Exercise prompt: Transcribe exactly the lines below that begin at the line with "Click the Select your add-ons subtitle" and stop after the line with "Where should I", leaving out every picture.

Task material:
_____

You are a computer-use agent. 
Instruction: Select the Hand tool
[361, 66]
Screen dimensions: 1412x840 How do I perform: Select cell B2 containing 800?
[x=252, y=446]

_____

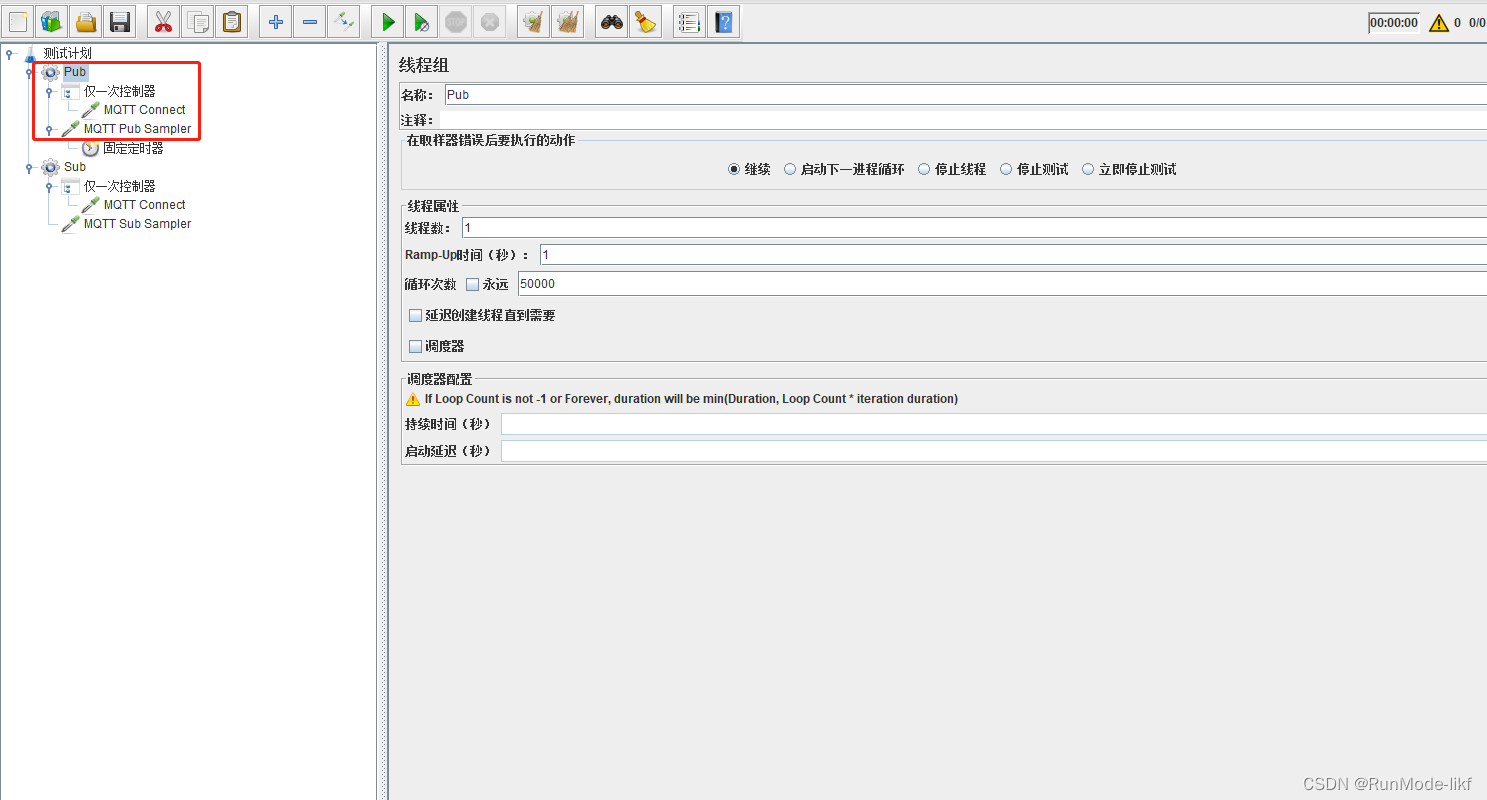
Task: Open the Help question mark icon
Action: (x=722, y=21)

_____

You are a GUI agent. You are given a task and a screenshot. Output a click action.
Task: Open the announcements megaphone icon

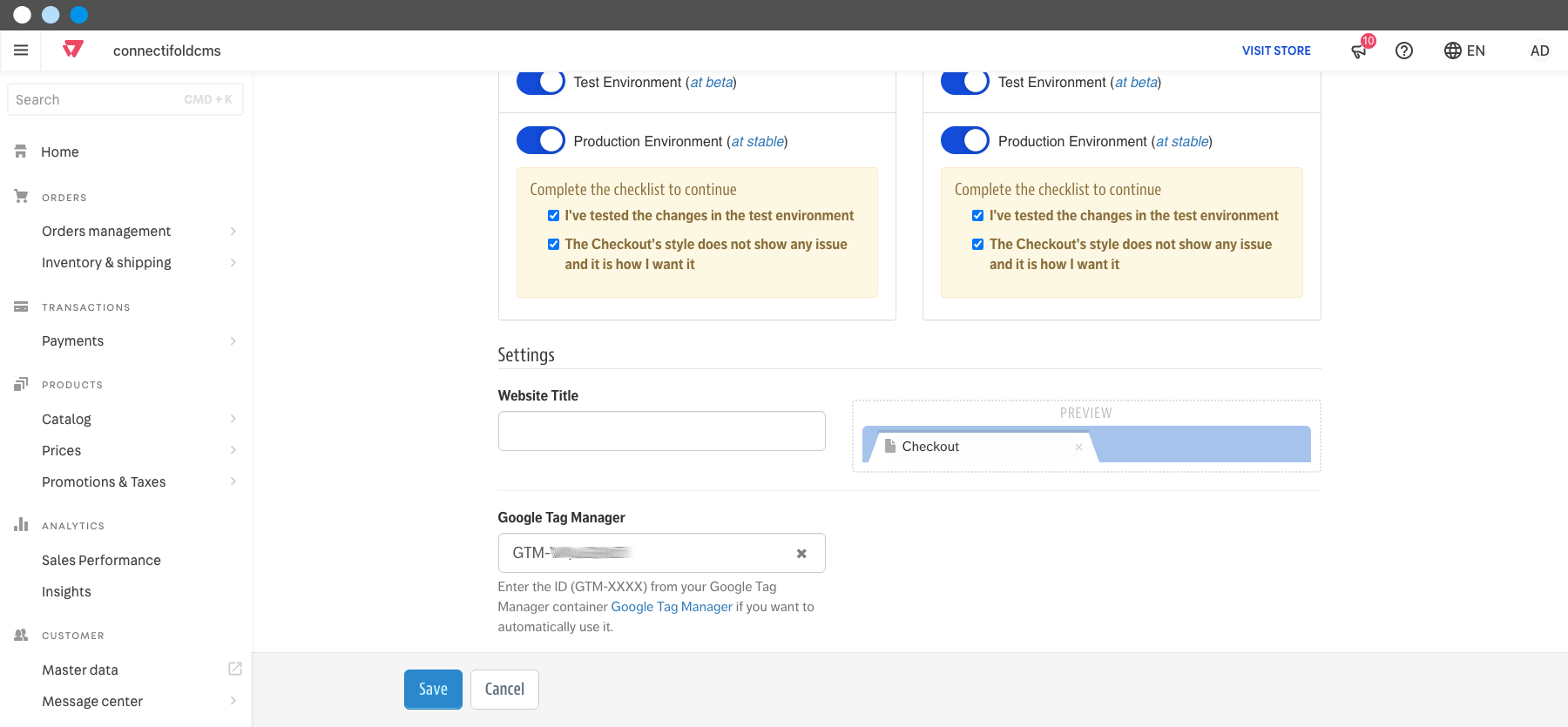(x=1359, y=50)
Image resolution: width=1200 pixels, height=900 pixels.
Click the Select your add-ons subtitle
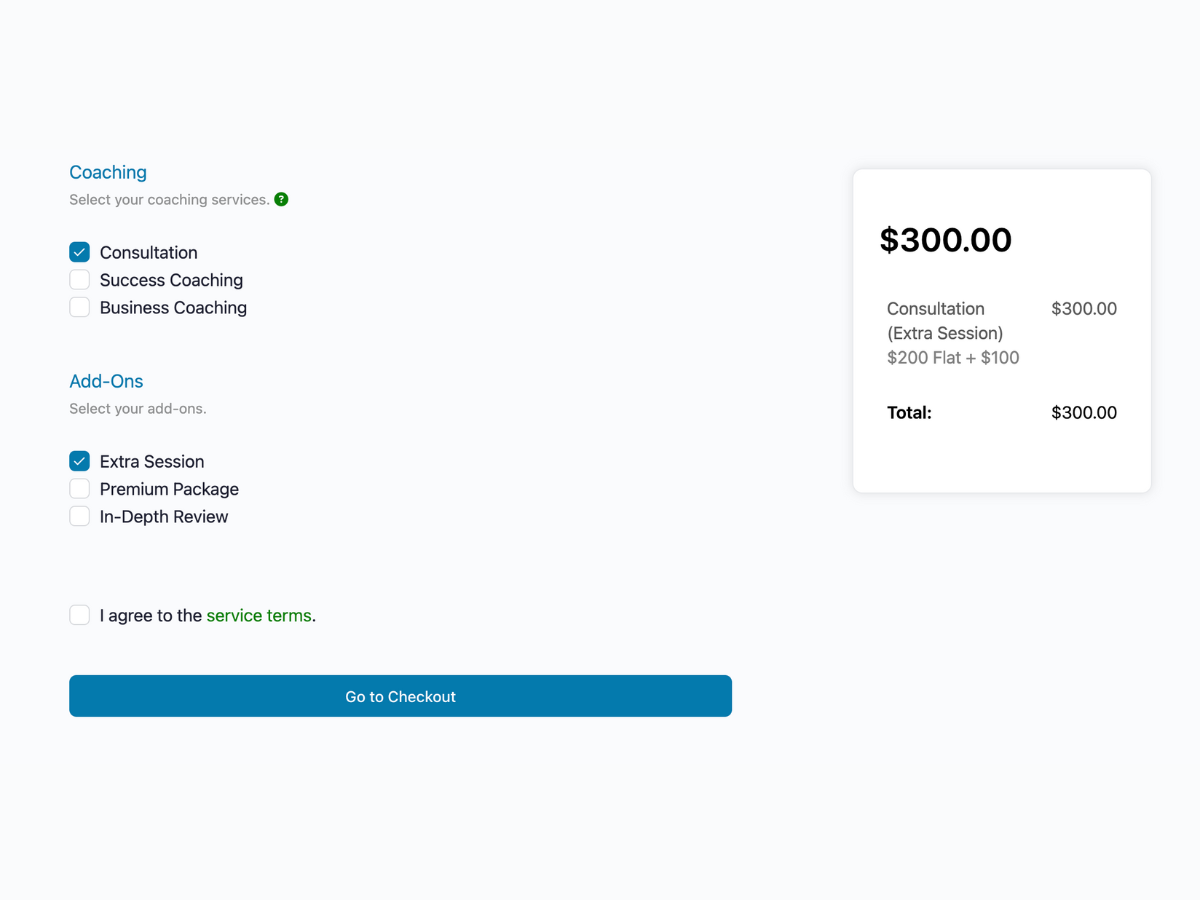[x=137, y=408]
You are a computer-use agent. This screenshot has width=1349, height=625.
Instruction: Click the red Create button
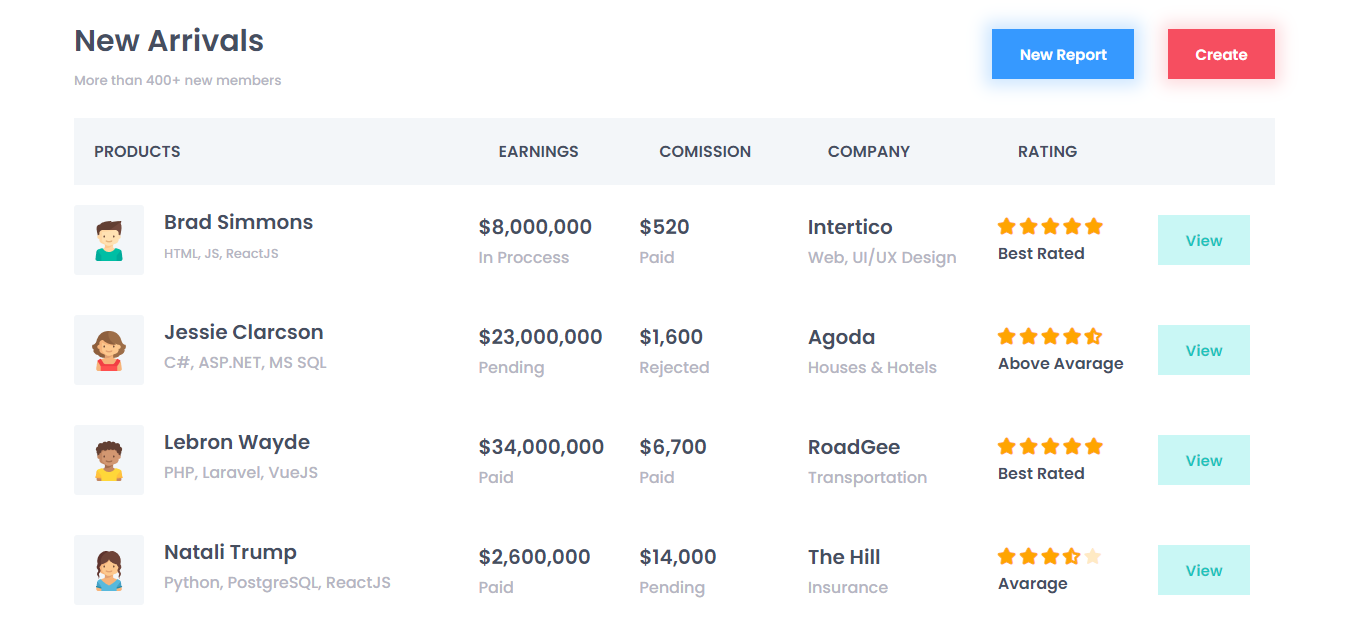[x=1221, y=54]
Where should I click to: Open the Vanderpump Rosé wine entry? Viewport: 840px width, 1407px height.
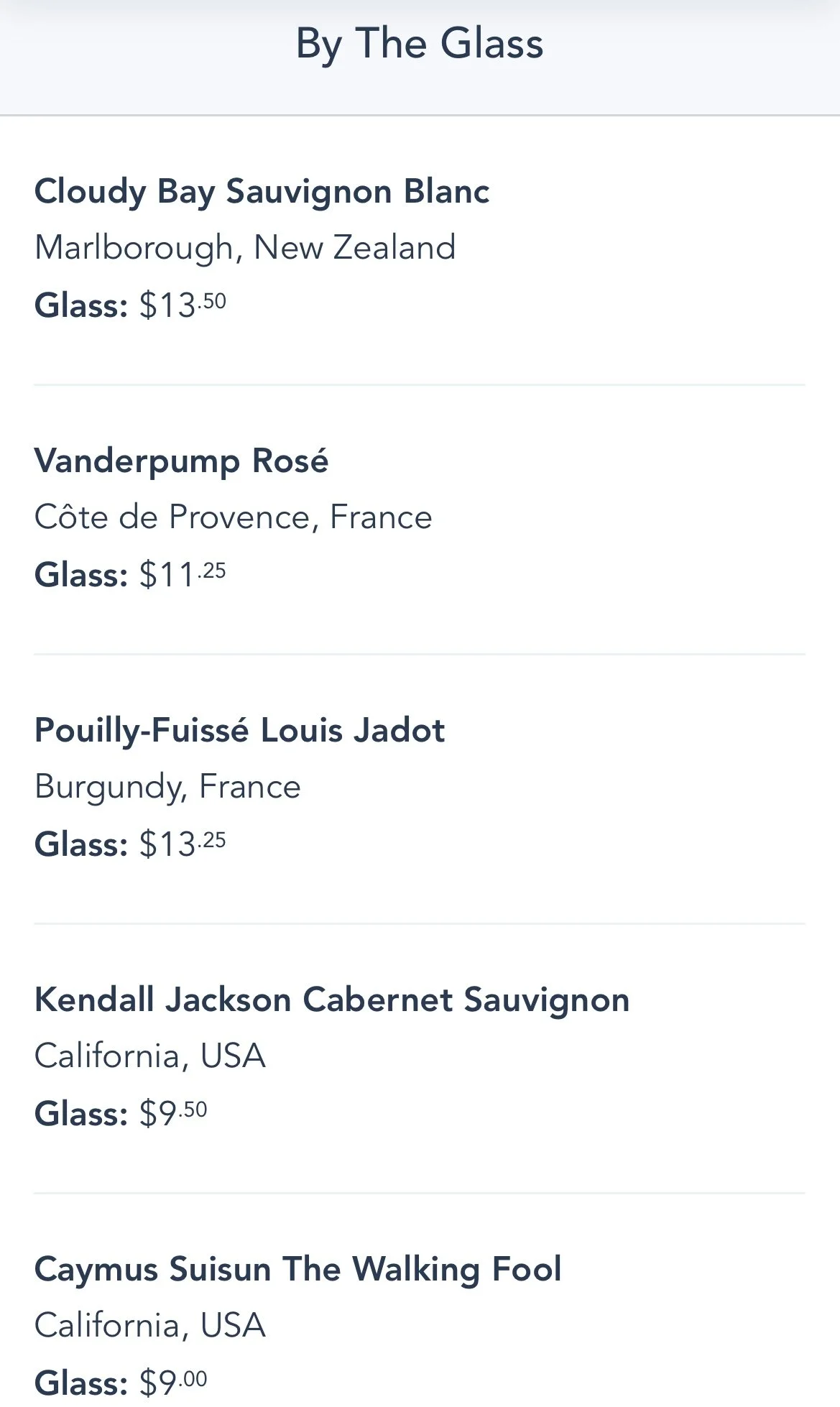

_____

Worked solution:
Click the Select your add-ons subtitle
[x=137, y=408]
You are a computer-use agent. This screenshot has width=1349, height=625.
Instruction: Click the red Create button
[x=1221, y=54]
Where should I click to: Open the Vanderpump Rosé wine entry? Viewport: 840px width, 1407px height.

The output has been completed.